A careful observation at the local Sabzi mandi followed by little research shows you the churning that Indian agriculture has going through. The Indian farmer like the Indian society is unnoticibly going through a transformation. The largely neglected is undergoing a revival of sorts. Not for progress but rather for survival. Helping him are the Gods. Yes the Gods themselves as every government has failed to deliver. Global warming, climate change maybe mundane terms for us, but for our ‘kisaan’ they are the new deities.
From a much generalized perspective, Indian agriculture is increasingly getting influenced more and more by economic factors. The weather conditions have largely contributed in fuelling this change. While farm sizes shrink and consumption patterns change, cropping patterns have undergone a drastic change.
The most notable amongst the shift, is the change from cereals to non cereals. Post the green revolution their areas have gradually declined. In the past 15 years 2% less land is has been used to grow cereals and 4% less for pulses. The demand for the coarse grains has remarkably fallen. Wheat and rice have replaced them in the Indian diet. The perfect example would be of Punjab, the granary of India is now dealing with soil fertility and water logging problems. This has forced the farmers to cultivate new crops. The modernization or rather westernization of society has altered the Indian diet remarkably. Wheat has now penetrated even the remotest village of the country.
In Himachal, changing temperatures and failing crops have brought about the change in harvest. Low temperatures and little rainfall in monsoon with lucrative markets are reason for change. Iceberg lettuce, broccoli and Spanish cabbage have taken over potatoes and peas. This not only signifies the changing tastes but assures an end to economic distress as well.
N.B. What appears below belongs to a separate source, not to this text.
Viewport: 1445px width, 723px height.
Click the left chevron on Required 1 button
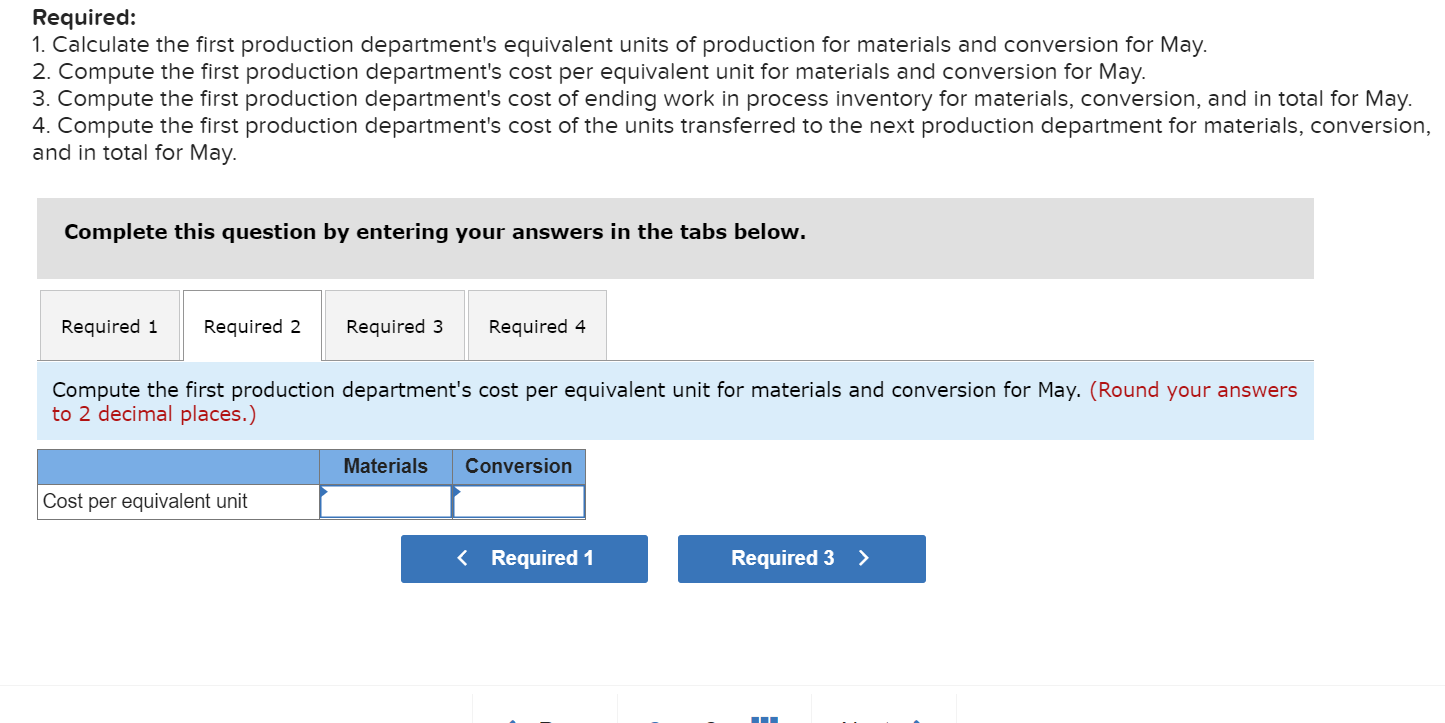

Farmers earn 4 times as much from traditional crops, which yield a maximum of Rs 20,000 per hectare.
Global warming has resulted in uneven snowfall, drought in summer bringing down the annual production of apples from 6.46 to 4.31 tonnes this year in Kullu valley. In 30 years, there may no apples from the snow valley. But the story has a silver lining. Today the main cash crop is tomato which brings in added revenue.
While the scenario is Rajasthan has improved considerably, the staple diet and culture is undergoing a dramatic transformation. Dates, olives once unknown identities to the farming community have now become the major crops. With large Israeli firms investing in the state agriculture the economic status of farmers has improved. Labor charges and strenuous manual work is taken care of. Ready markets and competitive prices have brought about a revival of sorts. Drought and scanty rainfall do no play a spoilsport anymore.
Deforestation, loss of agricultural land to industries has compelled farmers to opt for viable crops. Fruits and vegetables are being grown on nearly twice the land as in 1900-1991. With globalization and rapid growth of cities vegetables such as broccoli, celery, spinach, cabbage, and iceberg lettuce are in great demand. All these veggies are used in international cuisines. Fruit cultivation on the other hand has increased by 27%. Spices and condiments and cotton are other highly preferred crops. Spices need less water and bring in immediate returns.
Climate change has definitely brought disastrous effects to agriculture but farmers are happy. Their lifestyles have changed but hunger welcomes this change. Traditional crops are done with as the new world grips them. Cultures and institutions have changed, fragmented land holdings now assure them of nano earnings. Change for the betterment is always a welcome step.